§ **SUPPLIED DATA**:
----

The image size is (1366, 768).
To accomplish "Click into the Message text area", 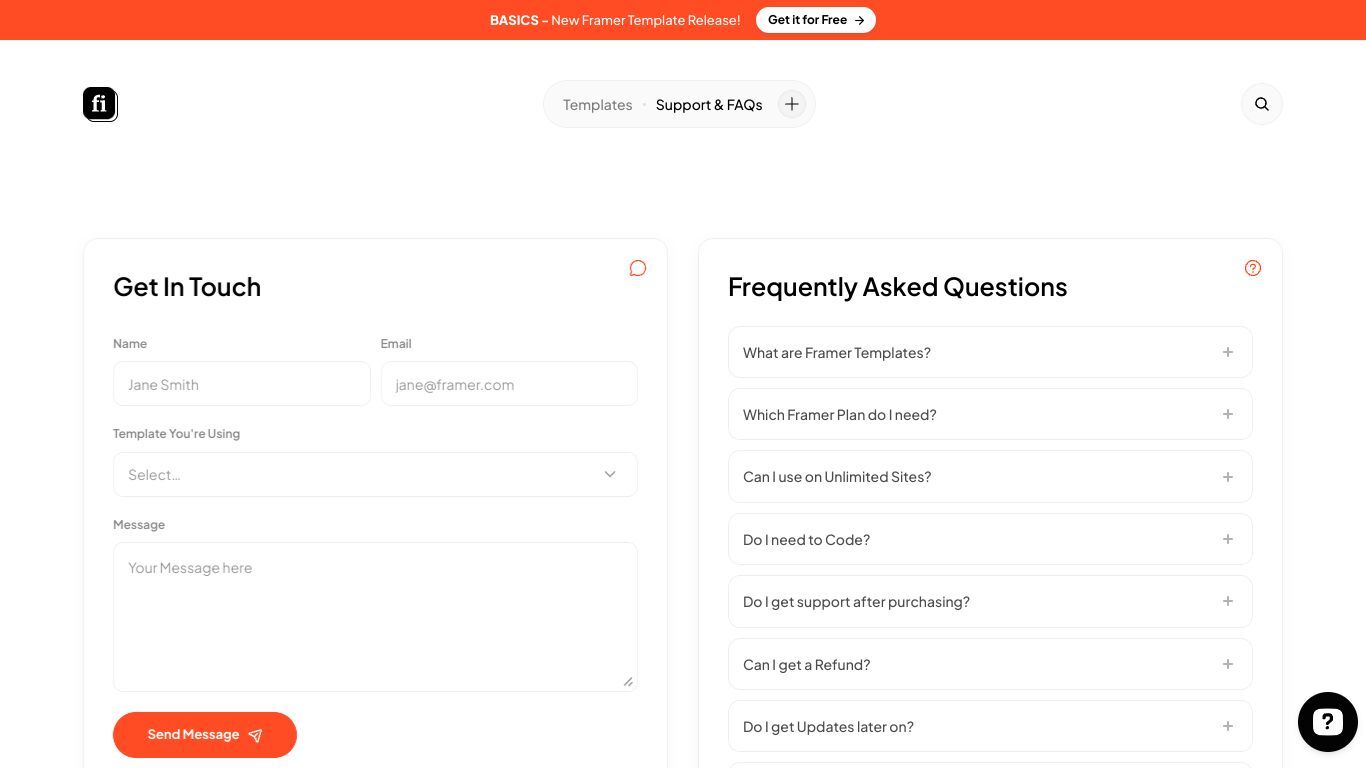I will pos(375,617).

----

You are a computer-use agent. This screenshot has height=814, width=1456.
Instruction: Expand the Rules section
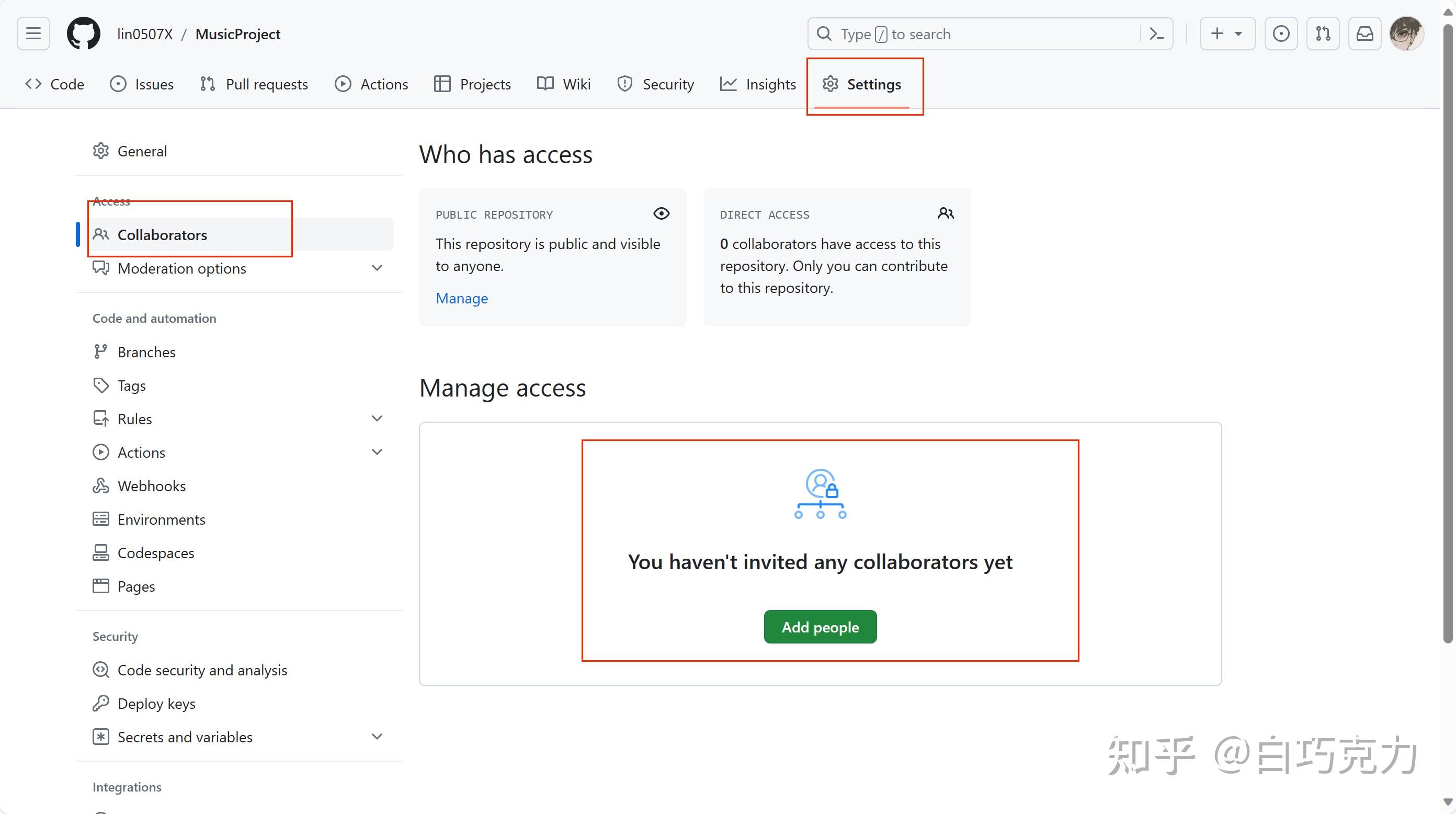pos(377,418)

----

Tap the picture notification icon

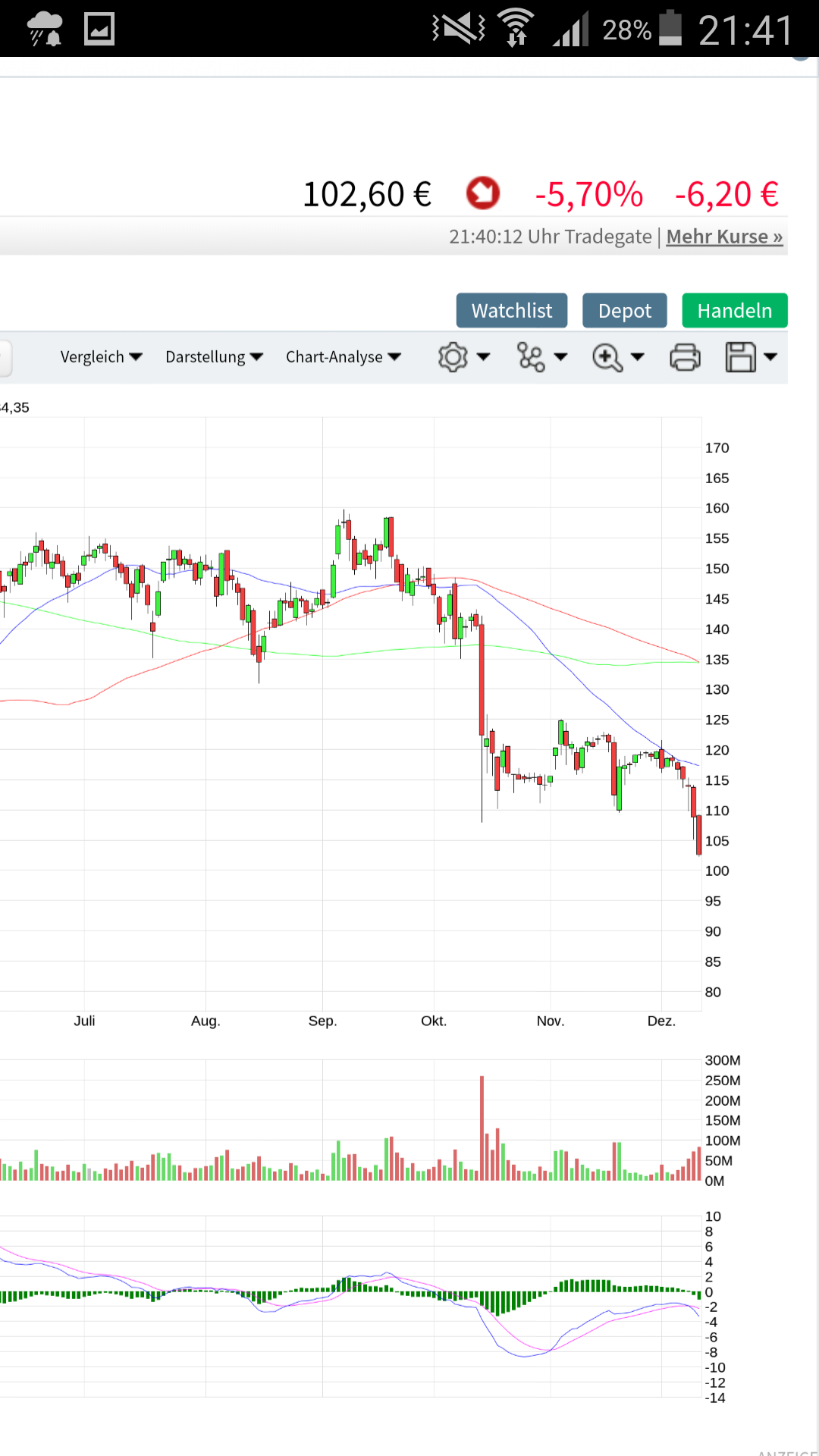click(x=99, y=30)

----

Update the lines from the one with "You are a computer-use" through the one with "pos(377,418)" by changing "Rules" to "Filters". Give only those lines, leaving out the pictures.

§ **TASK RESPONSE**:
You are a computer-use agent. This screenshot has height=814, width=1456.
Instruction: Expand the Filters section
pos(377,418)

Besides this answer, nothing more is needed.